What I am qualified to tell you is that it appears all of President Joe Biden’s contemptible fear-mongering and shaming of the “unvaccinated” looks like a particularly large misstep in an administration that has been chock full of them.
For those who’ve chosen to forget as much about Biden as humanly possible, it was just about a year ago when the president issued an ominous warning.
“For unvaccinated, we are looking at a winter of severe illness and death,” he said in December 2021 remarks from the White House. “For themselves, their families and the hospitals they’ll soon overwhelm.”
Setting aside the questionable antics of a president using strongman dictator-style verbiage to try to scare the country’s citizens into compliance, Biden’s big blunder came when he mentioned there was some “good news.”
“If you are vaccinated and you had your booster shot, you’re protected from severe illness and death — period,” he said.
Period? More like a big, fat question mark.
Here’s the problem for Biden following the Washington Post story — all of that vainglorious and cocksure confidence is going to bite him in his rear.
If you’re going to threaten Americans, you had darn sure better have all your facts lined up. And don’t give us the whole “science and facts can change” spiel, either. That only works if it’s ever acknowledged from the outset, “Hey, we might be wrong.”

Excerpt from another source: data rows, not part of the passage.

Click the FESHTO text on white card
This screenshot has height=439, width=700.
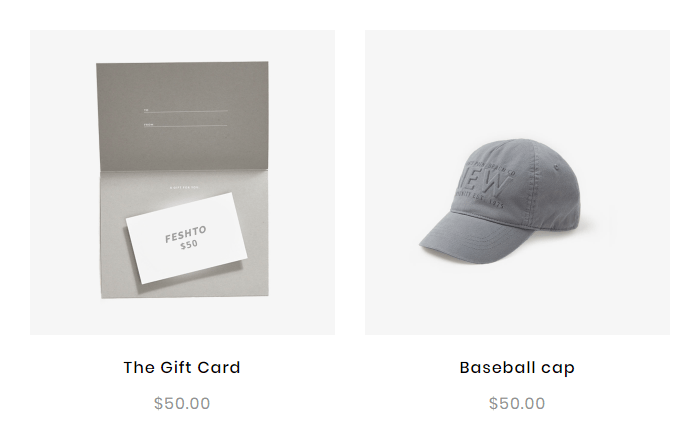[186, 234]
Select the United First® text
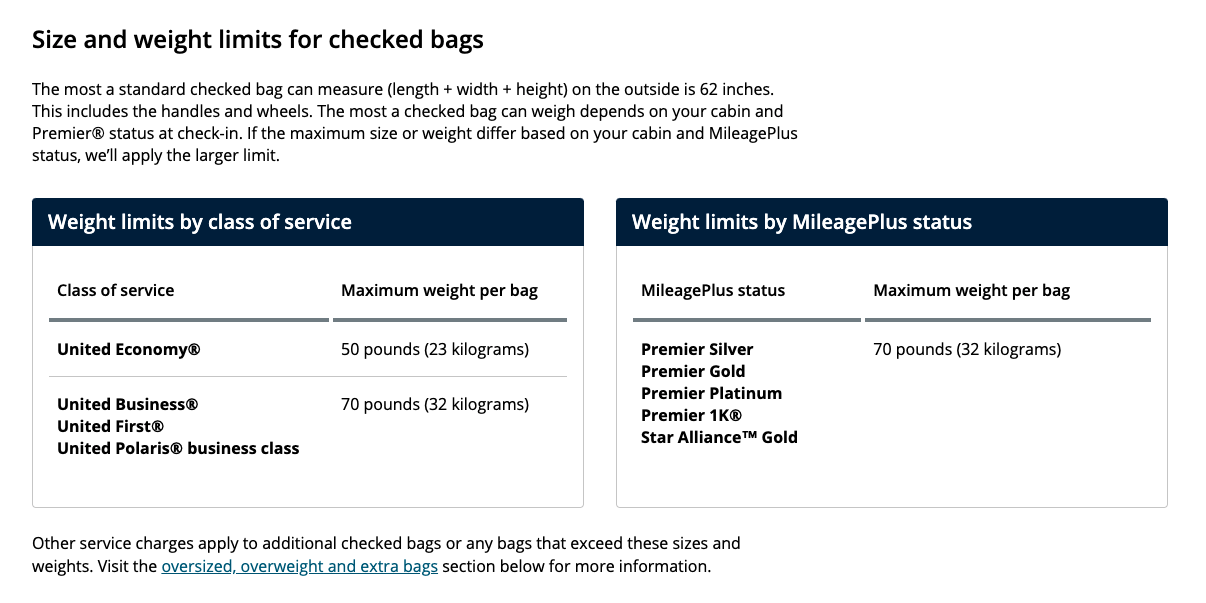Image resolution: width=1206 pixels, height=603 pixels. click(x=110, y=426)
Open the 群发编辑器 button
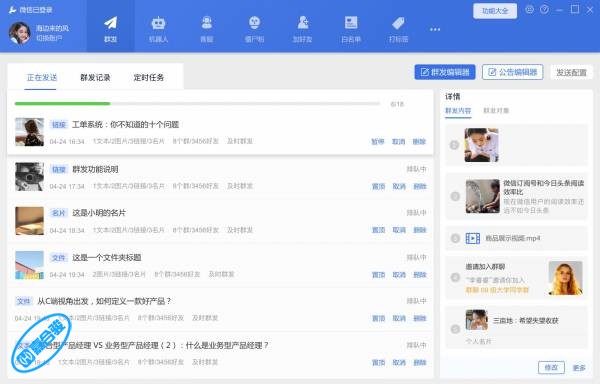This screenshot has width=600, height=384. tap(445, 72)
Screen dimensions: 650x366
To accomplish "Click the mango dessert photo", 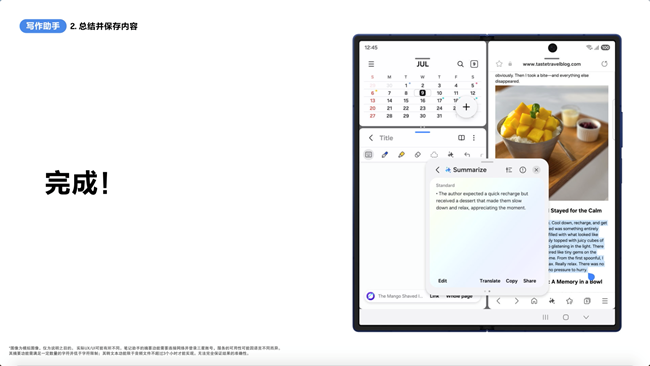I will coord(552,143).
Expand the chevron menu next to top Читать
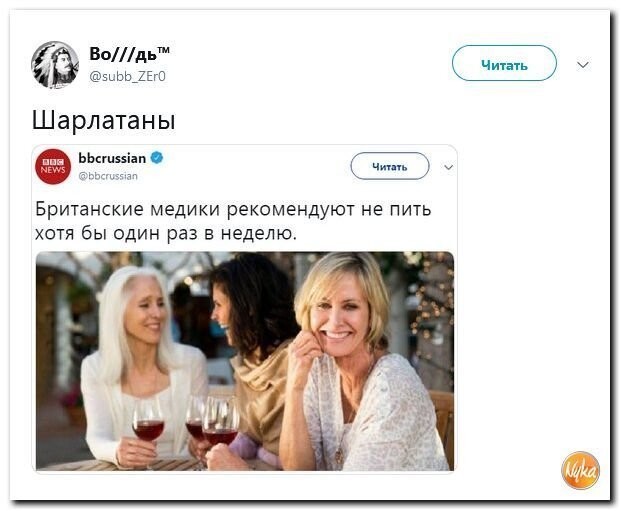 583,65
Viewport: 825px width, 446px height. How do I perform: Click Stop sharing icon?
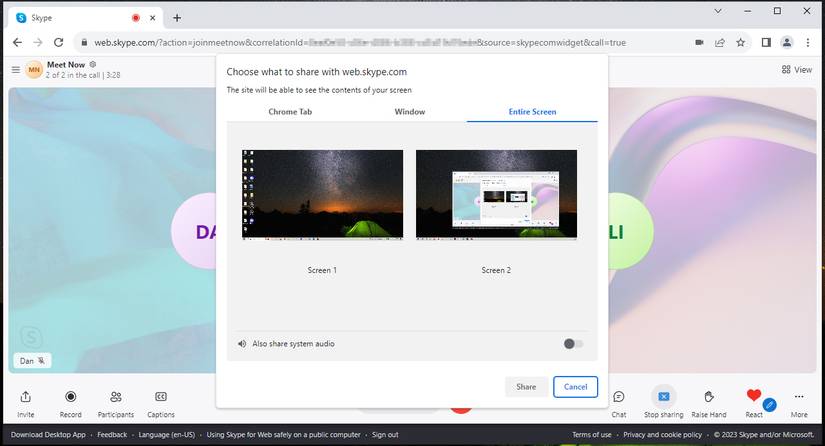pyautogui.click(x=663, y=397)
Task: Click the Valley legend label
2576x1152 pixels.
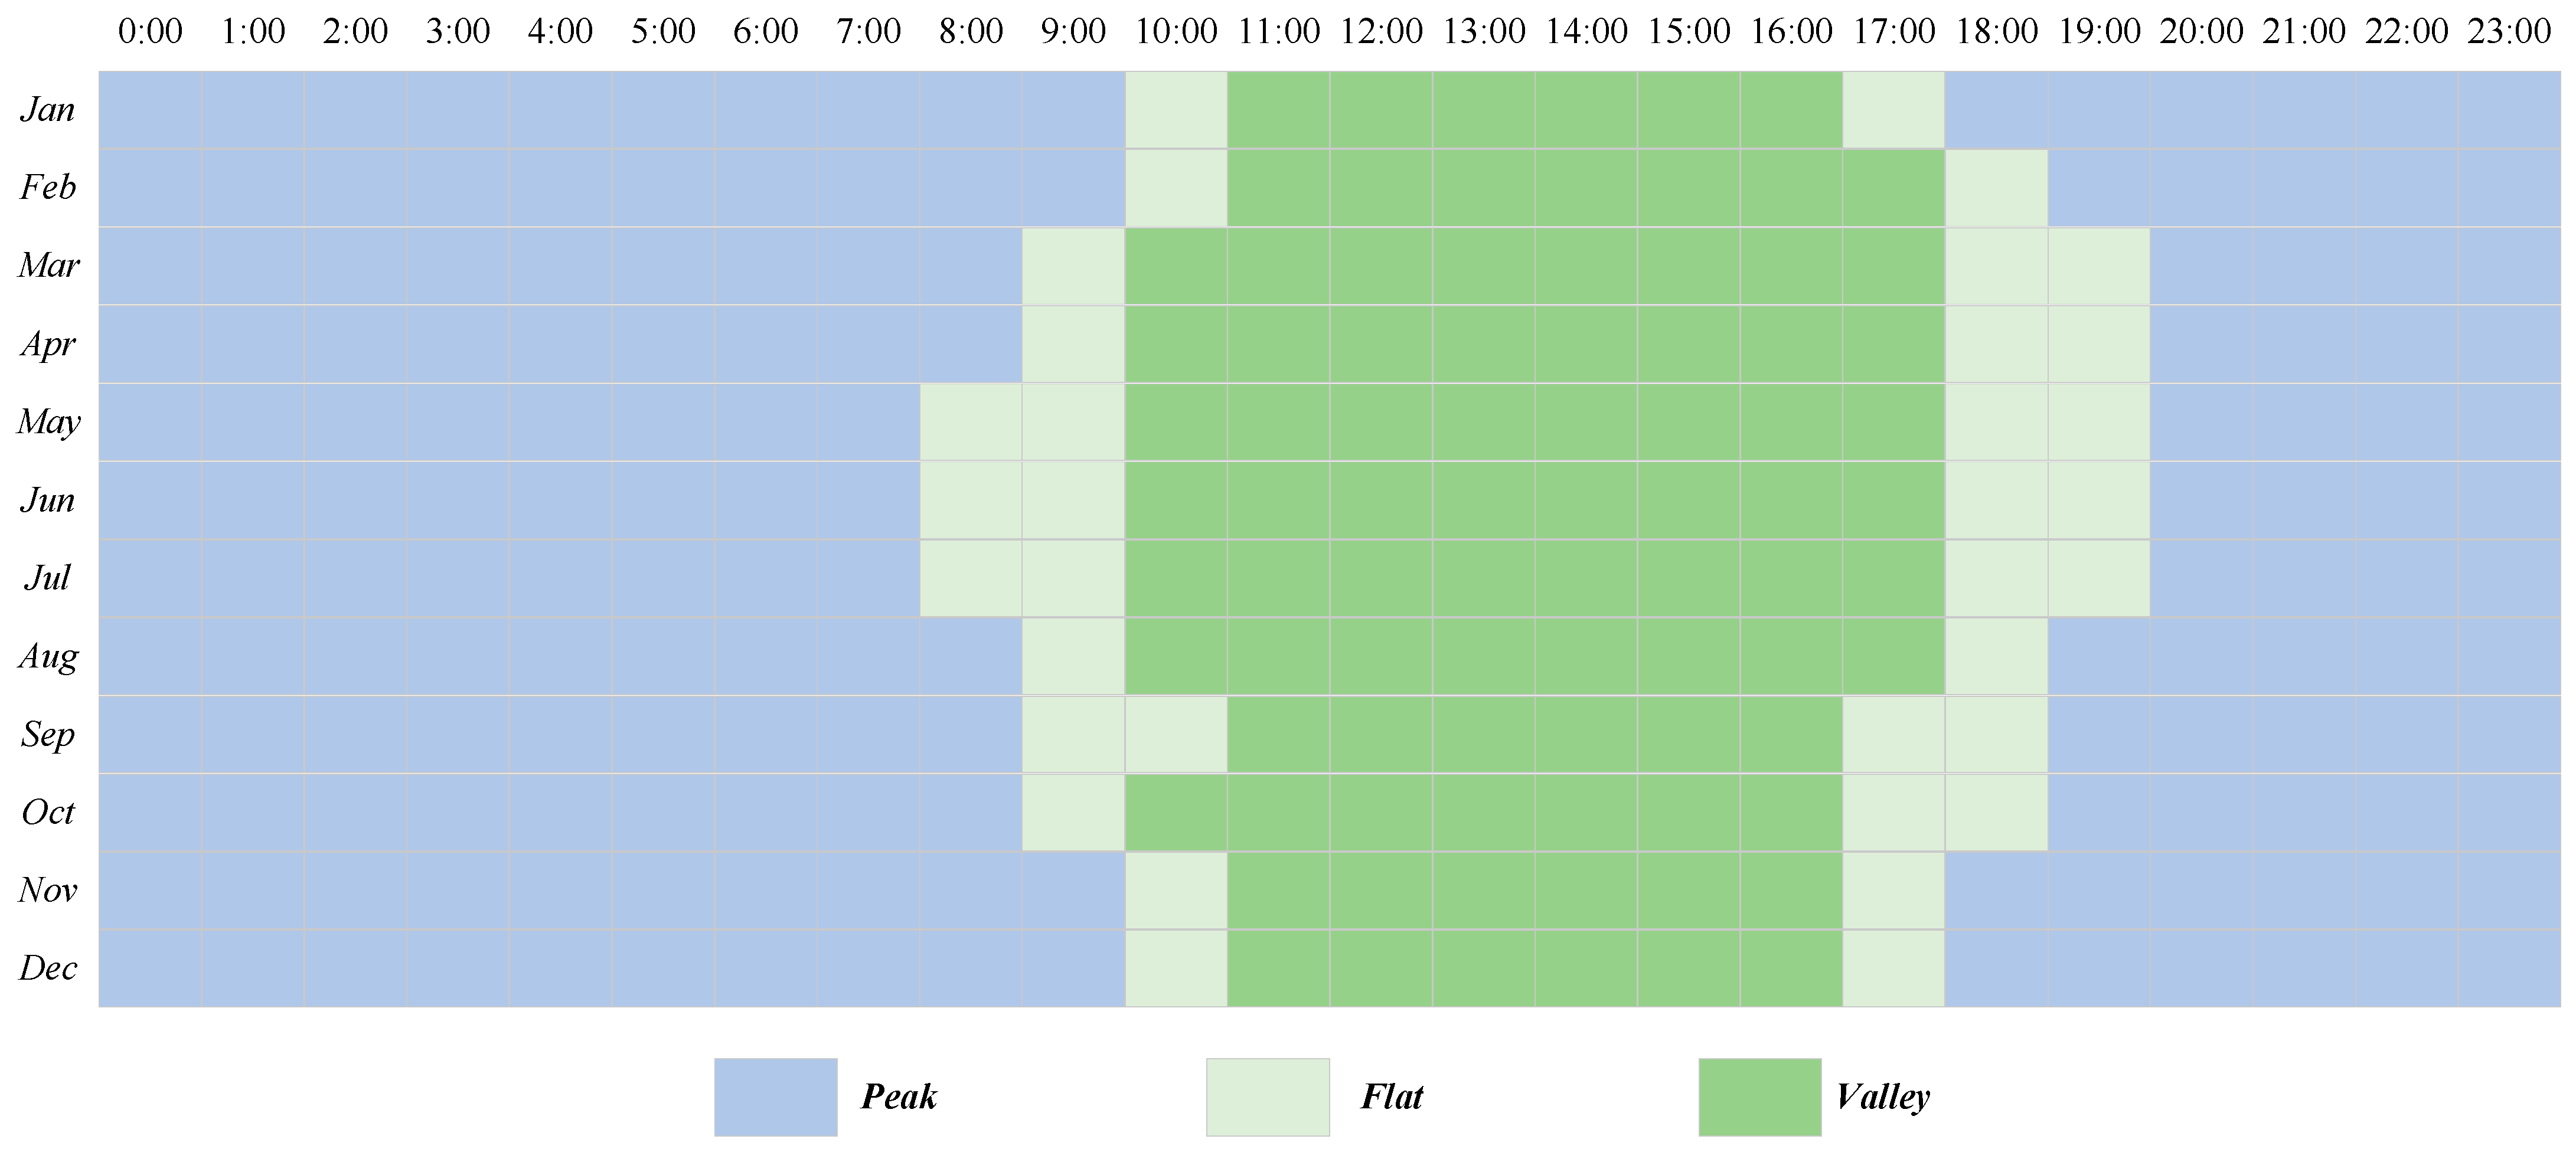Action: coord(1882,1097)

The left, and vaccine pushers in particular, never once acknowledged they could be wrong. If anything, there is mounting evidence they actively sought to quash anyone who dissented from their dire warnings.
To be clear, they still might not be wrong. Mathematically speaking, it would make sense that as more and more people get vaccinated, more and more vaccinated people will make up the COVID fatality total. And even if every COVID death was that of a vaccinated person, it still wouldn’t debunk the claim that vaccinations lessen the chance of death.
One thing isn’t in dispute, however: Many vaccinated people were not protected from severe illness and death.
Aside from that, the issue isn’t as much with facts (many of which I’m not qualified to analyze) as with perception.
If you are already predisposed not to take the vaccine, having an authority figure wag his octogenarian finger at you and tell you your whole family will die if you don’t get the booster will not make you any more willing to get jabbed. In fact, it might have the opposite effect.
“Why are you so adamant about me putting this foreign agent into my body?” is a legitimate question that is more than fair to ask. And it’s a question that will only grow louder now that the perception is that the vaccine isn’t as effective as advertised.
At the very least, Biden and others need to stop calling it “the pandemic of the unvaccinated.” And that’s not me saying that.
Here’s Cynthia Cox, the woman whose research begat the Post’s article:
“We can no longer say this is a pandemic of the unvaccinated.”
Sorry, Mr. President. I’m just following the science.